12 December 2022
Market Round-Up
Since the war in Ukraine began, EU countries have worked to cut demand for Russian oil and gas in an effort to significantly reduce their reliance on Russian. As a result, many Western countries have had to find new energy suppliers, including the Middle East, in an attempt to fill reserves ahead of the winter months.
Recent data suggests gas demand across the EU fell 24% below the five-year average for the month of November. Although partly due to an unusually warm autumn, such a significant decline in demand was a result of increased energy efficiency gains and a proactive shift towards alternative energy sources across the continent. The progression in reducing demand has further helped European countries build up energy storage levels to 95% capacity in mid-November.

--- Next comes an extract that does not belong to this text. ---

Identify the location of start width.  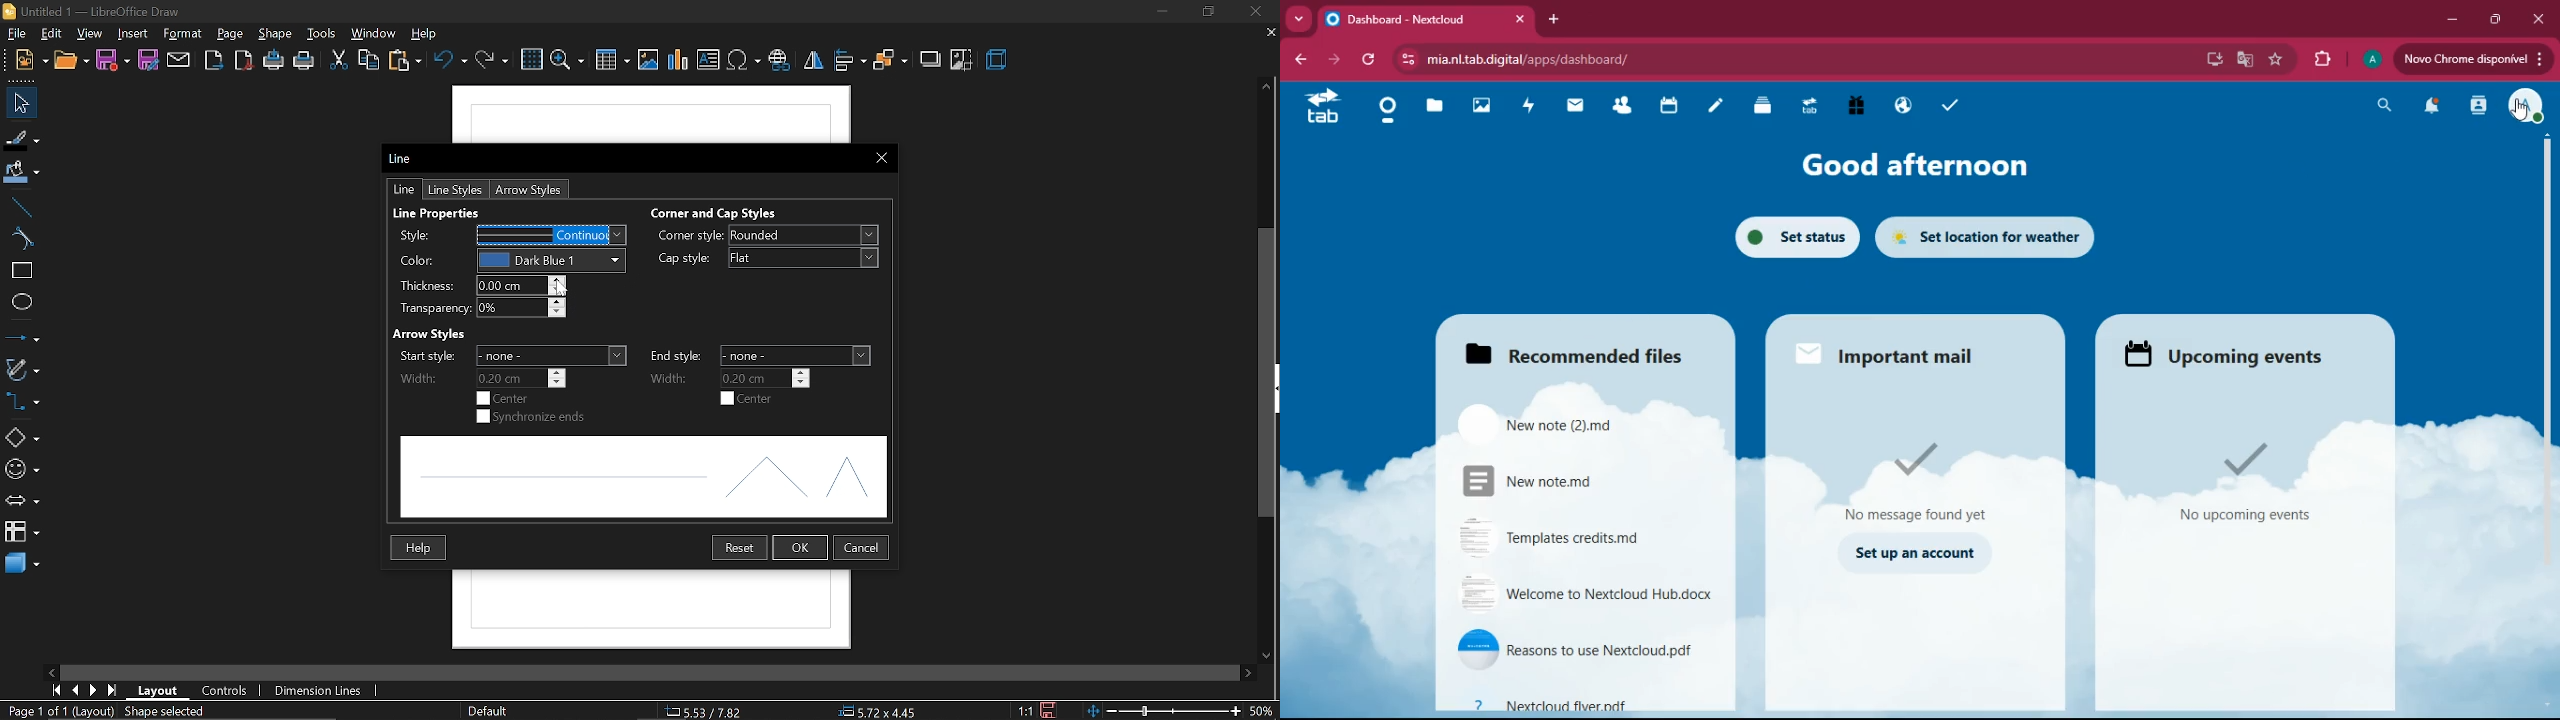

However, the tightening of oil and gas imports from Russia has increased further. G7 members, including the EU, UK, USA, Canada, Japan, France, Italy and Germany, have agreed to place a price ceiling of US$60 per barrel on Russian oil which is linked to any company registered within the G7. The restrictive policy is designed to keep Russian oil flowing to countries such as India and China, but at a significantly lower profit to Moscow, which no longer has excessive pricing power over G7 countries. The real impact will be felt across the globe as many Russian oil importers rely on insurance cover and shipping services from companies inside the EU and/or G7 countries, meaning they would need to observe the price cap in order to ship into the listed regions.
As a result, a backlog of oil tankers has built up in Turkish straits as authorities demanded that any tankers holding Russian oil on its straits were fully covered by insurance providers. The Kremlin has responded, vowing to continue exporting its oil even if it is cut off from Western insurance markets.
The UK construction market slowed in November following rising interest rates hitting the housing market, causing building and borrowing costs to increase, while a weakening economic outlook also added to the slowdown.
Purchasing Managers' Index (PMI) data released this week shows that economic activity within the UK construction industry fell to a three-month low of 50.4 in November, from 53.2 the previous month, significantly below expectations.
With interest rates and inflation both significantly higher than this time last year, the cost of funding construction projects has significantly increased. As a result, construction businesses, investors and house buyers have looked to postpone purchases until they have better visibility on market conditions, including greater certainty in where future interest rates and costs sit.